FERC on Thursday approved a consent agreement between its Office of Enforcement and Golden Spread Electric Cooperative over charges of market manipulation that will cost the utility almost $1 million (IN21-9).

Enforcement alleged Golden Spread offered its gas-fired Mustang Station generating unit in West Texas into SPP’s market so that it “improperly targeted” and increased the unit’s day-ahead make-whole payments.

Golden Spread neither admitted nor denied the alleged violations but agreed to pay $375,000 in disgorgement funds (profits from the alleged behavior and interest) and a $550,000 civil penalty. FERC also directed the cooperative to strengthen its compliance training program and will subject it to compliance monitoring.

The commission stressed that Golden Spread’s market transactions were based on “fraudulent intent” and not on market fundamentals, which are prohibited by its anti-manipulation rule.

“Make-whole payments are not intended to provide an incentive to resource owners to design offers that seek to target and inflate such payments,” FERC said.

The commission said Enforcement staff found evidence of an offering strategy at the 521-MW Mustang Station related to make-whole payments for six months in 2016. Golden Spread received $314,151 in make-whole payments from the SPP market during that time by “strategically” offering the facility in self-commit status during certain hours of the operating day, staff said.

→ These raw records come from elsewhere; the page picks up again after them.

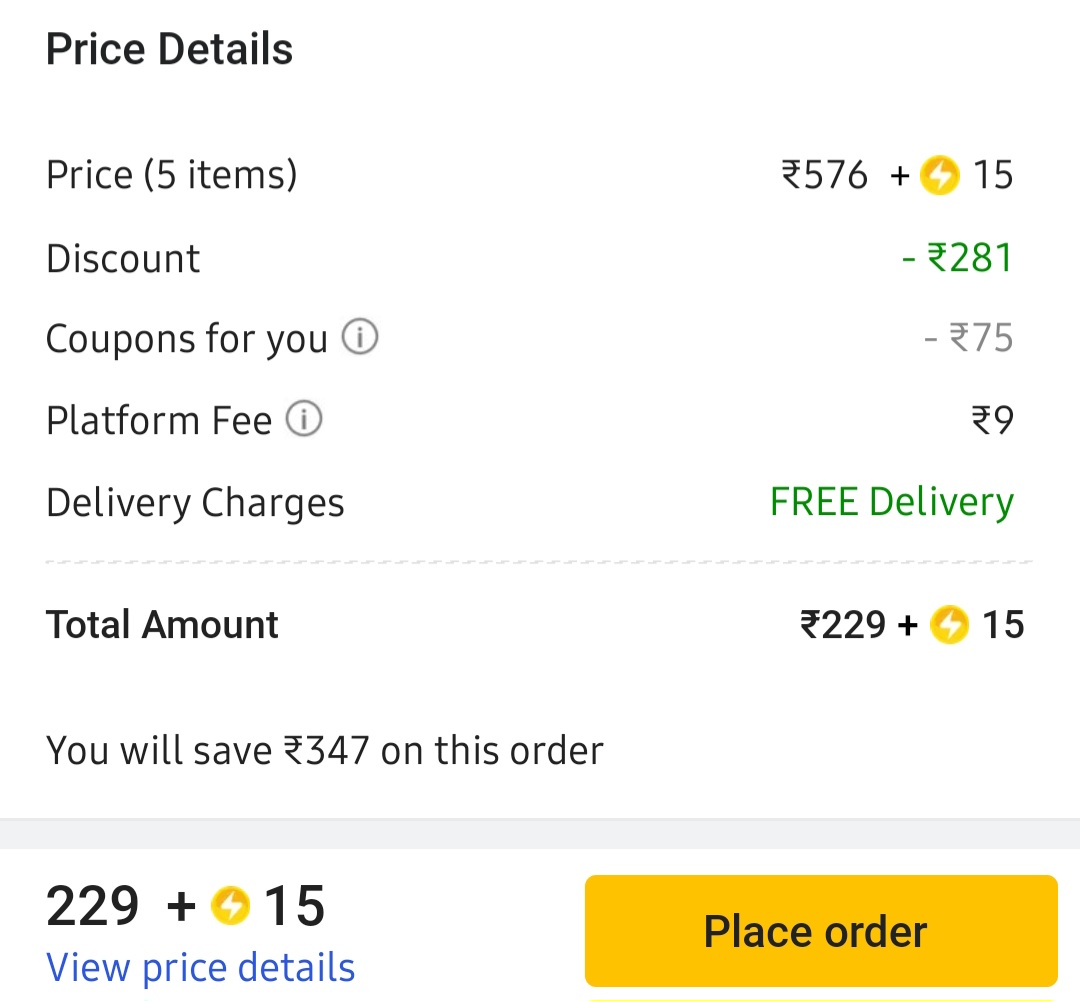Tap the You will save ₹347 message
This screenshot has width=1080, height=1001.
(x=325, y=750)
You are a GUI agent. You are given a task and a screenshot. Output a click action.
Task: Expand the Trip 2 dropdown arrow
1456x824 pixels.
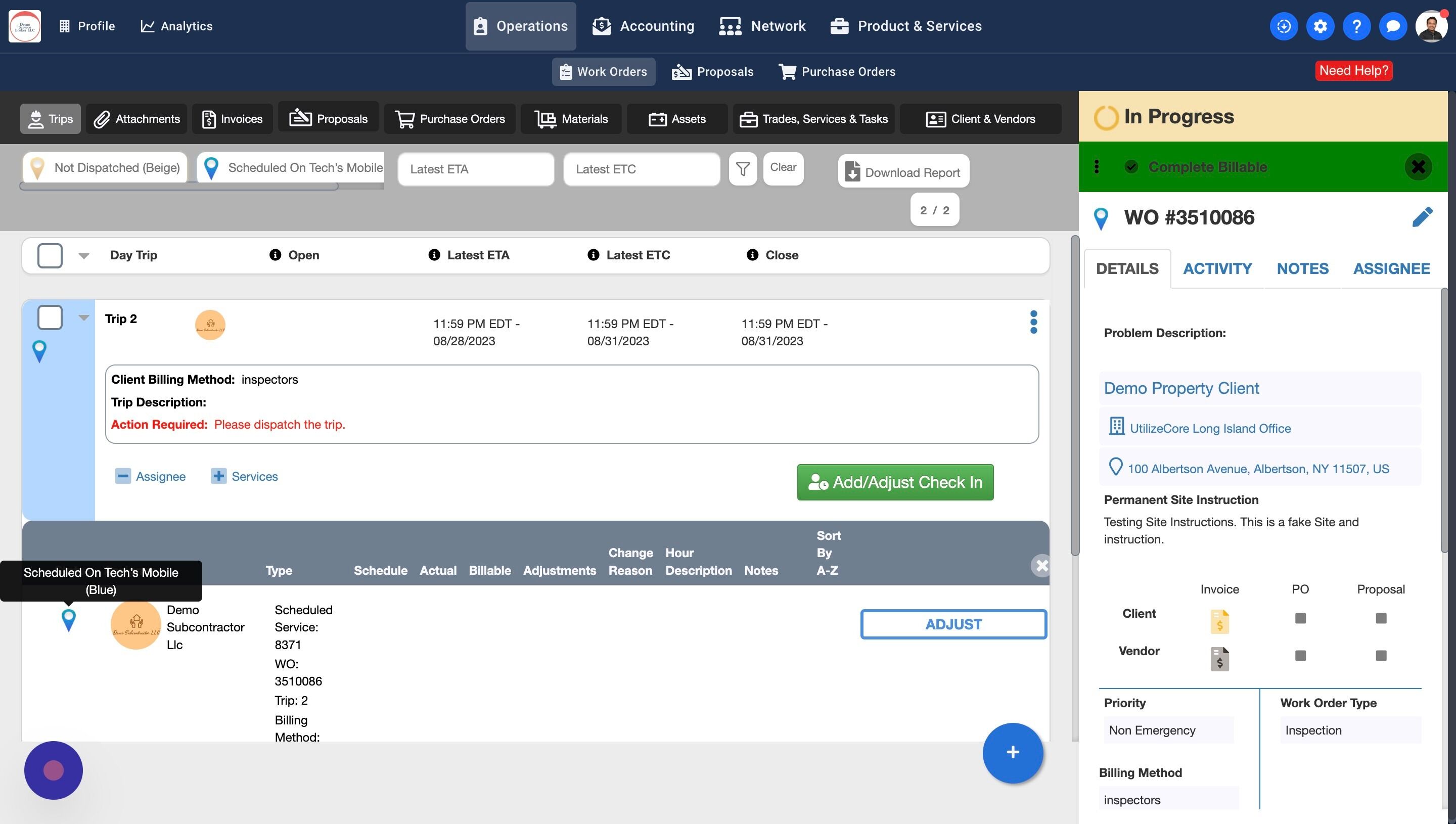[x=84, y=317]
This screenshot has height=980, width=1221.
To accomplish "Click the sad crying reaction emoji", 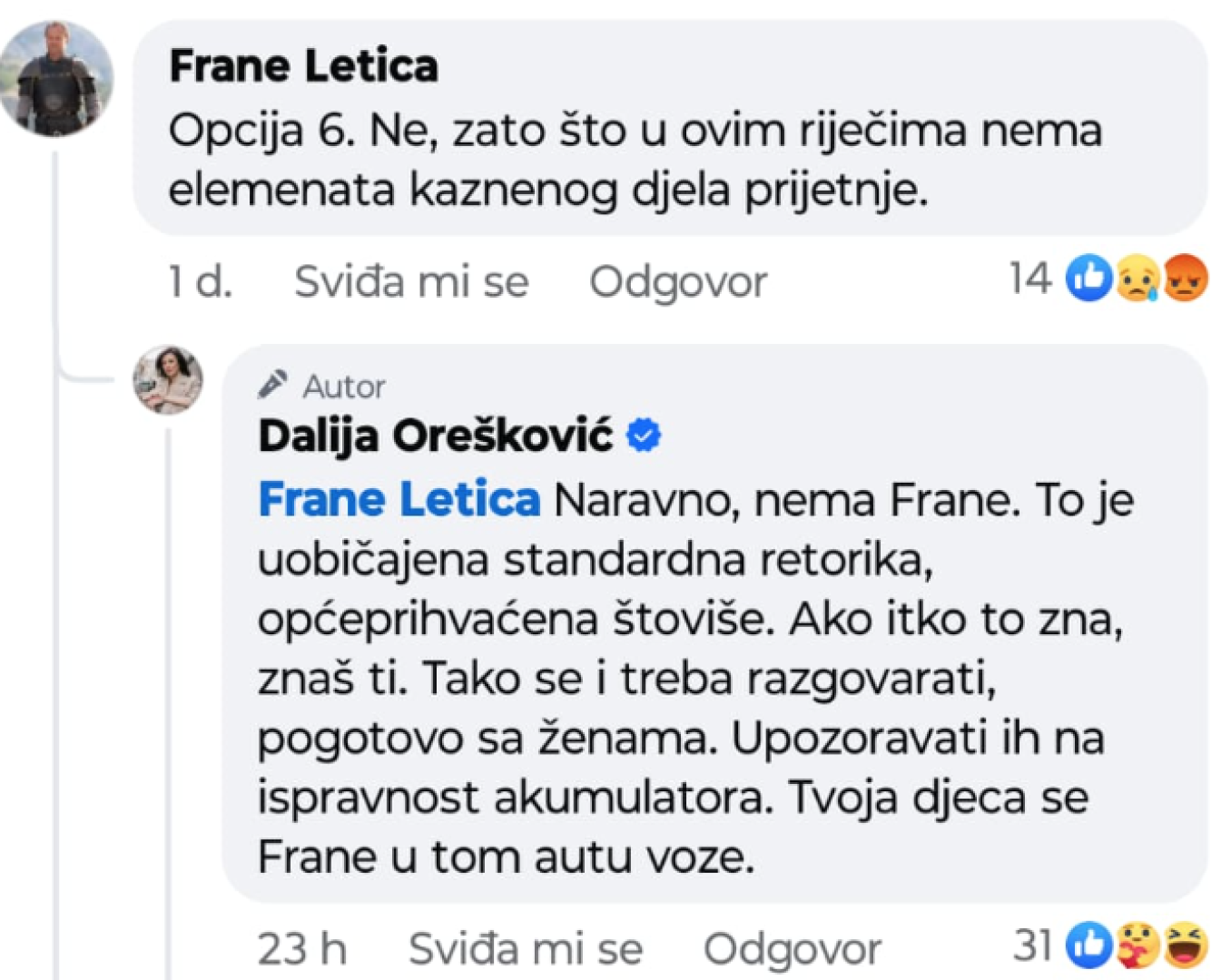I will pyautogui.click(x=1138, y=278).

SPP told FERC that make-whole payments are designed to keep resource owners indifferent to the RTO’s commitment decisions by incentivizing them to offer their units in market status so that staff can make and optimize unit commitment decisions for the entire market, as opposed to resource owners self-committing their units.

FERC said the SPP market and its participants bore the cost of Golden Spread’s violation and directed the RTO to use its “best efforts” to allocate the disgorgement funds on a pro rata basis to affected market participants.

Commissioner James Danly dissented from the decision, saying the proceeding represented “another instance of the commission penalizing a market participant for doing nothing more than attempting to maximize its revenues in conformity with the provisions of the tariff under which it operates.”

“Golden Spread … responded to the incentives established by [SPP’s] open access transmission tariff in the very manner in which SPP intended and, in so doing, provided the exact benefit to the market that SPP stated the tariff was designed to achieve,” Danly wrote in his eight-page dissent. “Because Golden Spread acted within both the spirit and the letter of the tariff, it could not have committed market manipulation.”

During the commission’s open meeting Thursday, Danly said the settlement was “totally unjustifiable, and it represented a departure from our precedent in which a jurisdictional entity can comply with both the spirit and the letter of the tariff and still find themselves in the position where they have to buy their way out of enforcement scrutiny with a settlement.”

FERC noted that Golden Spread cooperated with Enforcement during the investigation.

Golden Spread did not respond to a request for comment. The Amarillo, Texas-based cooperative’s members serves more than 300,000 customers in Texas, Oklahoma, Kansas and Colorado.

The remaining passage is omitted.